[Opening INFORMATION section]
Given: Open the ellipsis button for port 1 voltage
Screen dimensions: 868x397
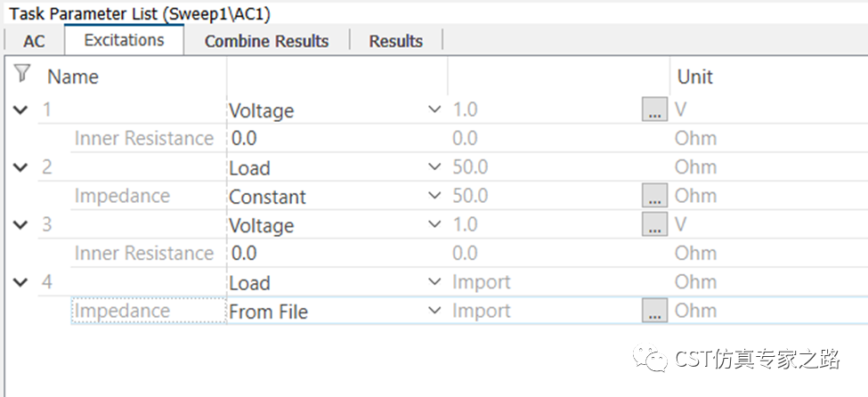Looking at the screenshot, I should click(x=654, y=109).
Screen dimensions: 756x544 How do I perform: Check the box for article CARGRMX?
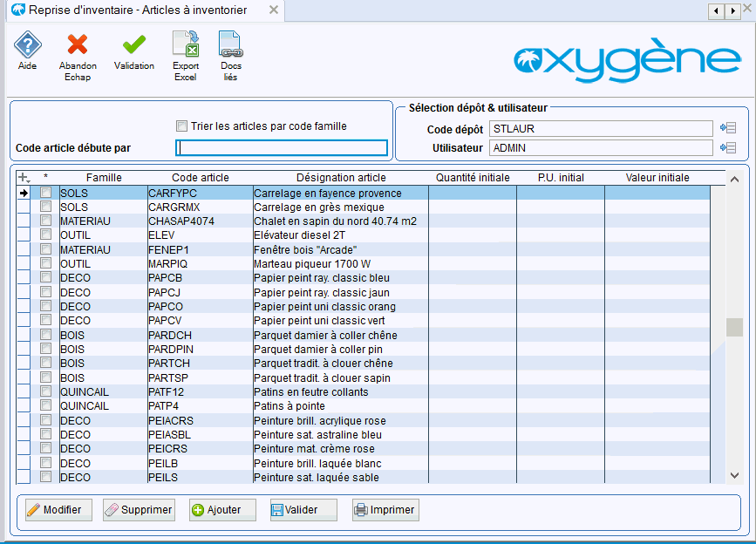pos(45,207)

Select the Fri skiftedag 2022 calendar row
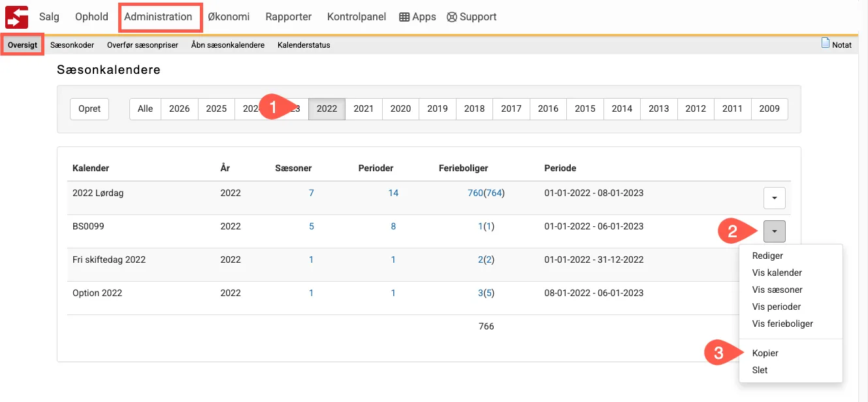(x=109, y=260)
[Closing INFORMATION section]
WHAT TO WORK ON
For each record above, write it out exactly and omit any picture.

RESULT BELOW
Given: Open the ellipsis button for port 1 voltage
Screen dimensions: 868x397
Looking at the screenshot, I should click(x=654, y=109).
Screen dimensions: 756x544 How do I perform: Check the box for article CARGRMX?
pos(45,207)

Select the Fri skiftedag 2022 calendar row
(x=109, y=260)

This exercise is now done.